Translate this sentence from the Hobby Lobby case article into Spanish: "If the Court rules in favor of Hobby Lobby and/or Conestoga, it could have significant consequences for employees and shareholders alike."

§ **EXTRACT**
BEGIN

In many respects, legal experts say, the Hobby Lobby suit is like the controversial Citizens United v. Federal Election Commission case, where conservative justices ruled that companies are like individuals, in the sense that they may raise unlimited amounts of money in furtherance of specific political agendas. 

 

In a blog post about the upcoming ruling, Charley Moore, CEO of online legal services site Rocket Lawyer, had this to say:

 

If the Court rules in favor of Hobby Lobby and/or Conestoga, it could have significant consequences for employees and shareholders alike. The Obama Administration warns such a ruling could be wielded as “a sword used to deny employees of for-profit commercial enterprises the benefits and protections of generally applicable laws.”

 

Unless it finds a way out, the Roberts Court will slide further down the slippery slope created by Citizens United. Should the justices continue application of the Bill of Rights to the legally fictitious “persons” that are incorporated entities, where will it end?

 

A Hint of What’s to Come

 

In March, during 90 minutes of heated debate, the justices revealed the deep ideological divide that will underpin their ultimate decision:

 

“The whole point of RFRA is that Congress wanted to provide exceptions for the religious views of particular–including proprietors, individuals,” Chief Justice Roberts said in response to Donald B. Verrilli, Solicitor General of the United States. In his appeal to the High Court, below, he cited the laws which allow First Amendment religious freedom rights and workplace laws to coexist:

 

The touchstone for resolving this case is the principle Justice Jackson articulated in Prince v. Massachusetts. As he said, “Limitations which of necessity bound religious freedom begin to operate whenever activities begin to affect or collide with the liberties of others or of the public. Adherence to that principle is what makes possible the harmonious functioning of a society like ours, in which people of every faith live and work side by side.”

END

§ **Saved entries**
BEGIN

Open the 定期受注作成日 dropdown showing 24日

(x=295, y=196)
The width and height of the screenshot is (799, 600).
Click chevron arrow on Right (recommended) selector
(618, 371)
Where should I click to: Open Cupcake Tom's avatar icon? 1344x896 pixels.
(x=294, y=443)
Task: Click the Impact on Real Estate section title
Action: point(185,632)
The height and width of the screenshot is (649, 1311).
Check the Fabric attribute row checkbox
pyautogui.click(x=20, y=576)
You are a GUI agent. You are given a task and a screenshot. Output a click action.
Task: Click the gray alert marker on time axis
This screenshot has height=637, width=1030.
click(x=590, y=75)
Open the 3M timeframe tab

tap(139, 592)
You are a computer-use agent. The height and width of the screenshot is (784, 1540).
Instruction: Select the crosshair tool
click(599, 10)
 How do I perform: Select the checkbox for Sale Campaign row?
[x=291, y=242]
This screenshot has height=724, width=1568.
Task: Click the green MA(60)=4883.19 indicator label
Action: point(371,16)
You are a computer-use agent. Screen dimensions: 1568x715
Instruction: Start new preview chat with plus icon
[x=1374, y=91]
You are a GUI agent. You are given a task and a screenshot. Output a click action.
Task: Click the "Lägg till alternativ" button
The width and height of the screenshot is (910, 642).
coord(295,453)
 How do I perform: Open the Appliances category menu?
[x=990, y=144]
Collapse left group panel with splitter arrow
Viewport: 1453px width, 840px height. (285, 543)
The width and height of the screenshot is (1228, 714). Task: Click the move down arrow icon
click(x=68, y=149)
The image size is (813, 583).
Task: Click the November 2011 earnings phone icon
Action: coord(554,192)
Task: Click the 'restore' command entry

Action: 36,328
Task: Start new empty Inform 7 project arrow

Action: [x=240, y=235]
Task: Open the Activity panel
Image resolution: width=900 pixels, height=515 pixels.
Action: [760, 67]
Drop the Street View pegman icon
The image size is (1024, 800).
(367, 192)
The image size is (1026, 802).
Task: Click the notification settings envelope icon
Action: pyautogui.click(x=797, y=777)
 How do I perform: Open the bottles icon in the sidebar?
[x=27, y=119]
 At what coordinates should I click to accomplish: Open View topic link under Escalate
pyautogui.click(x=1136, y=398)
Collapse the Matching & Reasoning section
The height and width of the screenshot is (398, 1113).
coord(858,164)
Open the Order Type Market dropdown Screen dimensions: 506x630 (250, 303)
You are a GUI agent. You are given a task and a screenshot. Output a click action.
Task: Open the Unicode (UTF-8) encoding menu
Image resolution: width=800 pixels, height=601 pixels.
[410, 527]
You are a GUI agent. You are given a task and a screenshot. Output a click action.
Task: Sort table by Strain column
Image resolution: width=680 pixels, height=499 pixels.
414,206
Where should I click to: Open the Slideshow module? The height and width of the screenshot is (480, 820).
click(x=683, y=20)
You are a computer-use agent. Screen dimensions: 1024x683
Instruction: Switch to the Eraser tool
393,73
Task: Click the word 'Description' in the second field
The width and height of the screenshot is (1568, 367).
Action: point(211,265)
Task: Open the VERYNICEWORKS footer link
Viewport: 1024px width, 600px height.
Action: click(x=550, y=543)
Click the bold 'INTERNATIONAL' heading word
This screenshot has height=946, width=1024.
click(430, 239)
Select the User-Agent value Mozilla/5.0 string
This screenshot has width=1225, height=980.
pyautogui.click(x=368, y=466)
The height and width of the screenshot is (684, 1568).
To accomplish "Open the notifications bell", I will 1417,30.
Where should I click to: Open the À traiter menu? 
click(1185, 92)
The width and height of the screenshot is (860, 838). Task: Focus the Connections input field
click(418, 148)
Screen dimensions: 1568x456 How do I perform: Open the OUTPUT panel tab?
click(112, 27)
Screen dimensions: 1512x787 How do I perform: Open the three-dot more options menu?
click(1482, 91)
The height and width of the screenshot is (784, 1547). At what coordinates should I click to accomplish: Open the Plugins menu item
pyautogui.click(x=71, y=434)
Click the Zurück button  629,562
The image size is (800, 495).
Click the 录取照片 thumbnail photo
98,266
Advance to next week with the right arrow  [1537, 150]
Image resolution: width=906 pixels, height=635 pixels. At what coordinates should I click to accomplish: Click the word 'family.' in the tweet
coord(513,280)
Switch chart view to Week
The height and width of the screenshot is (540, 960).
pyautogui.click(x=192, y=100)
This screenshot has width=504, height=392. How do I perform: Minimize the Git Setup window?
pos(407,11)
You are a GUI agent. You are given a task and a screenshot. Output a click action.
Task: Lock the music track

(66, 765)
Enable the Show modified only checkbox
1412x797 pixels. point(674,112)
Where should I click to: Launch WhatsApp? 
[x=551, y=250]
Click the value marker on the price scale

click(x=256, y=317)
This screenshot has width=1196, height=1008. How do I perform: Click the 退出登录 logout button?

END

§ **OUTPUT BELOW**
Si el Tribunal falla a favor de Hobby Lobby y/o Conestoga, podría tener consecuencias significativas tanto para los empleados como para los accionistas.